Das Vergessenwollen verlängert das Exil, und das Geheimnis der Erlösung heißt Erinnerung.

Jüdisches Sprichwort

TRAUMA

Das Wort kommt aus dem Griechischen und bedeutet Verletzung, Wunde.

Ein Trauma ist ein überwältigendes, lebensbedrohliches Ereignis das mit unaushaltbaren Gefühlen wie Todesangst, Hilflosigkeit, Ohnmacht, Ausgeliefertsein u.a. einhergeht.
Ein Trauma überfordert einen Menschen völlig und übersteigt seine individuellen Bewältigungsmöglichkeiten.
Das Gehirn wird von diesem seelischen Stress überflutet und kann seine Funktion nicht mehr erfüllen, d.h. die unaushaltbaren Gefühle werden aufgesplittert oder verdrängt.

Der Begriff „Trauma“ wird in unserer Gesellschaft nahezu inflationär verwendet.
Im medizinischen Bereich bedeutet Trauma eine schwerste körperliche Verletzung durch äußere Gewalteinwirkung (z.B.: Schädel-Hirn-Trauma nach Verkehrsunfall).

Ein psychisches Trauma lässt sich grob in 2 Gruppen einteilen:

1. Nicht direkt durch einen Menschen verursacht, z.B.

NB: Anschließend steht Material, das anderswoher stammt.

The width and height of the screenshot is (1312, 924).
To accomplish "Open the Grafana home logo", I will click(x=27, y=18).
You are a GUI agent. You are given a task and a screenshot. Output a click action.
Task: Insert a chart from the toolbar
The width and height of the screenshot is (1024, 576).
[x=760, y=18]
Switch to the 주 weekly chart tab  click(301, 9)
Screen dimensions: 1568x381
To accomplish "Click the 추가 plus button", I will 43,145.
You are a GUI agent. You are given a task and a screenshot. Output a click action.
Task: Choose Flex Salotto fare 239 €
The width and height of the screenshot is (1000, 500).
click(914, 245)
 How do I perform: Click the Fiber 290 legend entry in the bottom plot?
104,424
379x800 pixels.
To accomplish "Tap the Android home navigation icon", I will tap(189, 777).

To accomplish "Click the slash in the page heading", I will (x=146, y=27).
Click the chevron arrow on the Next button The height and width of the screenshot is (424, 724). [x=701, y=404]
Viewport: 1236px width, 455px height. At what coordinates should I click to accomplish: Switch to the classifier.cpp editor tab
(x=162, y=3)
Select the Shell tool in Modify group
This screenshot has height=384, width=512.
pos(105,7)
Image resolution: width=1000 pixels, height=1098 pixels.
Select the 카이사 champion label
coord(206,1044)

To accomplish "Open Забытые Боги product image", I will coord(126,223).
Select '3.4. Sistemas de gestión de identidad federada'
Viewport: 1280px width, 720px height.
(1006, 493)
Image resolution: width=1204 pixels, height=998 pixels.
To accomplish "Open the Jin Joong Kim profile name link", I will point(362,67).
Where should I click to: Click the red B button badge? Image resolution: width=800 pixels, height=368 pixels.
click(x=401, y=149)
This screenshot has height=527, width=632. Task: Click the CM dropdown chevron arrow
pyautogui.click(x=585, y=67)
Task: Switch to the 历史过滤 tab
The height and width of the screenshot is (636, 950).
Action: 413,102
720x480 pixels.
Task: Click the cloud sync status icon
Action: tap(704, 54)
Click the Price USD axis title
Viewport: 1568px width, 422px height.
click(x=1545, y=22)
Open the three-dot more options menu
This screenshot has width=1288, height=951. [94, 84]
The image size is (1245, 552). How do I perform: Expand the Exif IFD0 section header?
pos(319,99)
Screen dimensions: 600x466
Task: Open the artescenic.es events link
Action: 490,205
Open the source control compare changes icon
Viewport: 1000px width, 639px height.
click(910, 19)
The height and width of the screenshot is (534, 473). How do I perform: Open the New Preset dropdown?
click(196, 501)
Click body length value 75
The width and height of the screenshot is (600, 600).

  • Naturkatastrophen wie Erdbeben, Tsunami
  • Verkehrsunfälle
  • Brandkatastrophen
  • Krankenhausaufenthalte ohne elterliche Begleitung im frühen Kindesalter
  • Kriegseinwirkungen

 

2. Direkt durch einen Menschen zugefügt, z.B.

  • Überfall
  • Beobachten einer Gewalttat
  • Folter, Geiselnahme
  • kriegerisches Handeln
  • sexuelle Gewalt (Vergewaltigung)
  • schwere Vernachlässigung in der Kindheit und Jugend einhergehend mit emotionaler, körperlicher und/oder sexueller Gewalt
  • emotionale, körperliche, sexuelle Gewalt in Sekten, Kulten, organisierter Kriminalität
  • transgenerationale Traumata

 

Weiter gilt es zu unterscheiden ob ein Trauma plötzlich und unerwartet einmalig eintritt oder immer wieder wiederholt wird.